Regardless of whether we want to believe it, the vast majority of investors -- think 90% to 95% -- truly will not spend the required time to properly assess and value businesses when choosing investments. Take an extreme example, Warren Buffett, who is widely considered the best investor over the past 50 years. In his biography, The Snowball, author Alice Schroeder revealed the following about Buffett:
"[His passion for money-making] had led him to study a universe of thousands of stocks. It made him burrow into libraries and basements for records nobody else troubled to get. He sat up nights studying hundreds of thousands of numbers that would glaze anyone else's eyes. He read every word of several newspapers each morning and sucked down The Wall Street Journal like his morning Pepsi, then Coke. ...He read magazines like the Progressive Grocer to learn how to stock a meat department. ...He spent months reading old newspapers dating back a century to learn the cycles of business, the history of Wall Street, the history of capitalism, the history of the modern corporation. He followed the world of politics intensely and recognized how it affected business. He analyzed economic statistics until he had a deep understanding of what they signified. ...And all of this energy and intensity became the motor that powered his innate intelligence, temperament, and skills."
Very few of us are going to devote this level of intensity, just as very few professional golfers will spend hours deliberately hitting golf balls buried deep inside bunkers like Tiger Woods does, or shooting 500 free throws a day like Michael Jordan did. Yet that doesn't mean there aren't plenty of other great golfers, basketball players or investors.
But, time and time again, most investors are better served simply sticking to high-quality investment options, even if these come at a slightly higher price. Leave the special situations, turnarounds and other financially complex situations to the folks who have the time and ability to properly investigate them. Put your own capital in well-established businesses with debt-light balance sheets, and you'll find that your investment performance will be just as good as that of many professionals.
In the past five years, the S&P 500 has risen approximately 32%, and this period includes the market meltdown that began in the fall of 2008. Over that same five-year period, your returns would be enviable to all if you had owned names such as Johnson & Johnson (JNJ), Coca-Cola (KO), American Express (AXP), Visa (V) and the dozens of other names we would all view as high-quality businesses. Those four stocks, by the way, have respectively gained 24%, 41%, 88% and 145% over that time.
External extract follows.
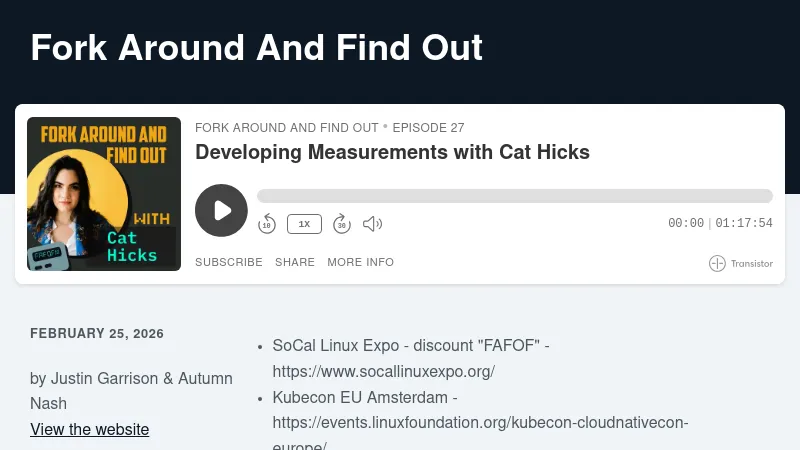The height and width of the screenshot is (450, 800).
Task: Click the Transistor logo icon
Action: click(717, 264)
Of course, these returns were in the past -- but the future will be no different. Aside from the mega-cap names, there are dozens of other high-quality businesses from which to choose. Among them are such names as medical-supply company Bard (BCR); automotive-parts retailers Advance Auto (AAP) and Gentex (GNTX); veterinary-products company Idexx (IDXX), and industrial-goods maker Raven Industries (RAVN).
As with any investment, you want to always ensure that you're paying a sensible price. But, for most investors, it's worth paying up for a quality business -- so long as the price is fair -- that has the ability to produce growing cash flows year in and year out. That should give you better odds vs. trying to pay a bargain price for an inferior business.